Originally Posted by MiddleAgedAl
Perception and ignorance can create a weird dynamic, that may work against you, especially when your boss (who decides your raise) sees you driving a car that he thinks is more expensive than it is.
When I got my first BMW, it was almost 4 yrs old, and hardly the most expensive car in the parking lot. At that time my boss was driving a loaded Eddie Bauer edition Excursion, which he just bought new. He almost certainly paid at least 10-15K more for his than I paid for mine, those were crazy expensive when loaded with options. Yet, not perceived by the average person as such an "extravagant" purchase as something with a roundel on the hood, even if it was used and cheaper.
But, I still heard the comments about how it must be nice to have an "expensive" car like that. He wasn't a gearhead, so it's possible he really thought mine was more costly; since he would trade in cars every couple years, I think the cumulative financial penalty of depreciation just didnt resonate with him.
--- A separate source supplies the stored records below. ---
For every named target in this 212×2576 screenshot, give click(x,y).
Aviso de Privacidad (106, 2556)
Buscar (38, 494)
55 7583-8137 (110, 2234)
Honestly, I think some ignorant/insecure bosses fear that if a subordinate drives a much more expensive car than their manager (or is perceived to do so), others might think that it challenges the entire premise that you should be motivated to work harder and move up the ladder so you can afford nicer things.
My truck with the additions I had put on before I took delivery of it at the dealership cost more than most BMW's here (except the M3's). Perception and ignorance can cause a lot of trouble sometimes. No one really expects my truck to be that expensive, so no one thinks much when I drive it.